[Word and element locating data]
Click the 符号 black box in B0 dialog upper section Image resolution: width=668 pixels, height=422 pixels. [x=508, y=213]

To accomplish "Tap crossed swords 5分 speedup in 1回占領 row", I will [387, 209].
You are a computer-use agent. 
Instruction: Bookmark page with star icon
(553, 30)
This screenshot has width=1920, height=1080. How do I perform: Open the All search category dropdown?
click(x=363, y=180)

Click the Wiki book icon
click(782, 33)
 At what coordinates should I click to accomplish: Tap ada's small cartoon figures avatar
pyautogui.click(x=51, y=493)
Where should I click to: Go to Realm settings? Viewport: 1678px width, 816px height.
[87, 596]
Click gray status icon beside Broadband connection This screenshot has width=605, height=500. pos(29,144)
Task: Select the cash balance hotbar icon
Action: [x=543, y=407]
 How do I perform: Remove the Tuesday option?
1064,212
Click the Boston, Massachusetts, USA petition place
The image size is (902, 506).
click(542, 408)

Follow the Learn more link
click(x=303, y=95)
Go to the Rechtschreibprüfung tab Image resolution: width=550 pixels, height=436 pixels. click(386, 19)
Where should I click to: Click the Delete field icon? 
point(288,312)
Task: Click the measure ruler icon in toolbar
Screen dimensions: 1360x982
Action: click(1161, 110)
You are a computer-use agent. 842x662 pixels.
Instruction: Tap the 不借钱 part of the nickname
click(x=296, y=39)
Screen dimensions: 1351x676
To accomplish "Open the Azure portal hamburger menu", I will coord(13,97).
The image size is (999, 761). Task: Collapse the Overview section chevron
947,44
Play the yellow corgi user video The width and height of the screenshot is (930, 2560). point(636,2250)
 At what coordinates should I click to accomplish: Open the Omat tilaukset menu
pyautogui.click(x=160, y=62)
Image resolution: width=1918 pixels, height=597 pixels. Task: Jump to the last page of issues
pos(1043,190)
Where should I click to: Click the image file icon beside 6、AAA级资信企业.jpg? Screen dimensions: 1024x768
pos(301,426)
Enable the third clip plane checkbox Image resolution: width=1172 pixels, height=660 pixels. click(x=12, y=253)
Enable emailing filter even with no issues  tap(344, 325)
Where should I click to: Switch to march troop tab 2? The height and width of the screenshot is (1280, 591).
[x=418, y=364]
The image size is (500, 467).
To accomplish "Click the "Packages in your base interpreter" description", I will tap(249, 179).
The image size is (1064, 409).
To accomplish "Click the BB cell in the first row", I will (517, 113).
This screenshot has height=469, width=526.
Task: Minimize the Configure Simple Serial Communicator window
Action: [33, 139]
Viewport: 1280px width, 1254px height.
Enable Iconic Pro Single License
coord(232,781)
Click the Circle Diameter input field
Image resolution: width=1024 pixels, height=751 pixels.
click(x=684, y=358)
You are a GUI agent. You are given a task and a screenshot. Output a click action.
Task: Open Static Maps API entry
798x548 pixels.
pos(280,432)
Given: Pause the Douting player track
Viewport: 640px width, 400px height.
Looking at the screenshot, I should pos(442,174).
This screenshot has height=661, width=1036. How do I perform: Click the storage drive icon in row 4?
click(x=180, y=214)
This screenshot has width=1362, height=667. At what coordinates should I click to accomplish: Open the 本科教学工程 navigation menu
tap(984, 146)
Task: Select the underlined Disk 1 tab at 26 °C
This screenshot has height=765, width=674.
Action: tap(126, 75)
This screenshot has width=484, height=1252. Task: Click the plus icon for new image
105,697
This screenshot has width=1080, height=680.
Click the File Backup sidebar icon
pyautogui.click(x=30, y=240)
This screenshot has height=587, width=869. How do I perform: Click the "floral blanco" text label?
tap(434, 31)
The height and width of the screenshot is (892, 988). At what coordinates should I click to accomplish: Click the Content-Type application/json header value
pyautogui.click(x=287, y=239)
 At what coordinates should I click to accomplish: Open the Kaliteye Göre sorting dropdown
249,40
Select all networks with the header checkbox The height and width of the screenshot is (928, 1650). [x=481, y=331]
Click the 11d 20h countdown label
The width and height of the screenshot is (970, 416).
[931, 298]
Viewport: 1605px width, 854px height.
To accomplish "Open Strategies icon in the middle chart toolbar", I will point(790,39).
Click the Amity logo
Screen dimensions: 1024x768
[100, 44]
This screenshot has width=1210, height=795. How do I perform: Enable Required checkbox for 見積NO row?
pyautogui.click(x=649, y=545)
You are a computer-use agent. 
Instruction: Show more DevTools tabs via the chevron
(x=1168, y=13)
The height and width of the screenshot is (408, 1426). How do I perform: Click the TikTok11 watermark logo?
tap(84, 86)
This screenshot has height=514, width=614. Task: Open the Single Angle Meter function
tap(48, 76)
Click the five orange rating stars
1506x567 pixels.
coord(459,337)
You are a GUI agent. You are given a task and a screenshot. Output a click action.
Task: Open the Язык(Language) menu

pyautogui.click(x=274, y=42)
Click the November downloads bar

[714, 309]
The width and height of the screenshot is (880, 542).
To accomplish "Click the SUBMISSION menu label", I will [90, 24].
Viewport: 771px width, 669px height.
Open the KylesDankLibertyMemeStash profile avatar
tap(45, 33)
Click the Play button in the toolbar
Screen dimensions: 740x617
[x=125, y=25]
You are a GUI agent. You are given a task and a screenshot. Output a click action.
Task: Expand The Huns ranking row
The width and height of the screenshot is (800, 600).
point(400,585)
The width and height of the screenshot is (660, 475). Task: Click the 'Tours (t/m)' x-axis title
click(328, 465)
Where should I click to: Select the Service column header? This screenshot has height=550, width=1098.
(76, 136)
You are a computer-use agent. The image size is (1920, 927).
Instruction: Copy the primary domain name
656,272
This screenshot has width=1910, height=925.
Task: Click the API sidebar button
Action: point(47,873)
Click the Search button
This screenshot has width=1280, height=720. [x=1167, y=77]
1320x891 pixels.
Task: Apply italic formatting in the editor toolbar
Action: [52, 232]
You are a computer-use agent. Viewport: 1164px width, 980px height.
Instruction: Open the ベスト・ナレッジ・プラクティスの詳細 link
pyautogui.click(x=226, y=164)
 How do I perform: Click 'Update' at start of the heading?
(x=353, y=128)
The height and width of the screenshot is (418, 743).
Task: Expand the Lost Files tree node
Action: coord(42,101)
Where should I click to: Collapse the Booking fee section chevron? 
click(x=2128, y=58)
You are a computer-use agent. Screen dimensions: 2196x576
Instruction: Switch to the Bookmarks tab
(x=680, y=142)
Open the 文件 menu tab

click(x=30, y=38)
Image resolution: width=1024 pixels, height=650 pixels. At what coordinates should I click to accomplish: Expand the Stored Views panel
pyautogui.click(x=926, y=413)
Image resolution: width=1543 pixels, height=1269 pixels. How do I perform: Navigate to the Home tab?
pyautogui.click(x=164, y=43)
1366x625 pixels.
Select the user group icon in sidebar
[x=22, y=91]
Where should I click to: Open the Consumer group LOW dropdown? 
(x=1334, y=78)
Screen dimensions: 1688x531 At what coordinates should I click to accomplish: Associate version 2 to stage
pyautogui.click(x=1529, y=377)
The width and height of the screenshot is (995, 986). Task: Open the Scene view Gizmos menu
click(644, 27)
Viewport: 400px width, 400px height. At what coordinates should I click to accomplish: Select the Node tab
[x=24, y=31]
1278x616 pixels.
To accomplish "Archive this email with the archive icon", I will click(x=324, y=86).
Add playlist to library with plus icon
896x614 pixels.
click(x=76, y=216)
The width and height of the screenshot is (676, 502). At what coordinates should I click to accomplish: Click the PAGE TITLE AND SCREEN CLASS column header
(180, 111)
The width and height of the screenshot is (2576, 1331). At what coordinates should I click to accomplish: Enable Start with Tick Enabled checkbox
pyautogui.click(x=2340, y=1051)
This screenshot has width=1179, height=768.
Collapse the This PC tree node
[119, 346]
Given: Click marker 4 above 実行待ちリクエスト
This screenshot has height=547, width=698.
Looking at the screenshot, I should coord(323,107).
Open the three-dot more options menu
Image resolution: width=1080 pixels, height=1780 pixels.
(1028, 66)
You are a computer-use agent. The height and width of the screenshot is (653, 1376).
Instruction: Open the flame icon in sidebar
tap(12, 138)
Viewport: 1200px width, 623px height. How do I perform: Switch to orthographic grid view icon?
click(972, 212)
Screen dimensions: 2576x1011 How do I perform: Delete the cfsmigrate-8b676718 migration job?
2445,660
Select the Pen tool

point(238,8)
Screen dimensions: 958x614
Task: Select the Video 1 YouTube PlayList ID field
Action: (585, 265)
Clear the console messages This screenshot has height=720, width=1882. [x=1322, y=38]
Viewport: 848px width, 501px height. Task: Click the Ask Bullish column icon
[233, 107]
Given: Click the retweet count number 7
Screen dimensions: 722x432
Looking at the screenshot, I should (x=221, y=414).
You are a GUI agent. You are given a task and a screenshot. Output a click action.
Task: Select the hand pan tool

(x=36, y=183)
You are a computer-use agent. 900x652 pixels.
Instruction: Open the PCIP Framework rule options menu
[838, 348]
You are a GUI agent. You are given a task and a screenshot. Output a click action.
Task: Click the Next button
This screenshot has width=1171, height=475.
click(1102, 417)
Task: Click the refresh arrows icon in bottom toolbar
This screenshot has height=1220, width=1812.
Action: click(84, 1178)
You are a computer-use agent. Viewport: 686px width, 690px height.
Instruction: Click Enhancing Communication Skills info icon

Exercise task » Reproduce the rows above verbatim, starting at the line that contains "Click the Wiki book icon" and ending at the line that contains "I will coord(13,97).", with both of those lines included.

Solution below »
Click the Wiki book icon
click(782, 33)
 At what coordinates should I click to accomplish: Tap ada's small cartoon figures avatar
pyautogui.click(x=51, y=493)
Where should I click to: Go to Realm settings? Viewport: 1678px width, 816px height.
[87, 596]
Click gray status icon beside Broadband connection This screenshot has width=605, height=500. pos(29,144)
Task: Select the cash balance hotbar icon
Action: [x=543, y=407]
 How do I perform: Remove the Tuesday option?
1064,212
Click the Boston, Massachusetts, USA petition place
The image size is (902, 506).
click(542, 408)

Follow the Learn more link
click(x=303, y=95)
Go to the Rechtschreibprüfung tab Image resolution: width=550 pixels, height=436 pixels. click(386, 19)
Where should I click to: Click the Delete field icon? 
point(288,312)
Task: Click the measure ruler icon in toolbar
Screen dimensions: 1360x982
Action: click(1161, 110)
You are a computer-use agent. 842x662 pixels.
Instruction: Tap the 不借钱 part of the nickname
click(x=296, y=39)
Screen dimensions: 1351x676
To accomplish "Open the Azure portal hamburger menu", I will coord(13,97).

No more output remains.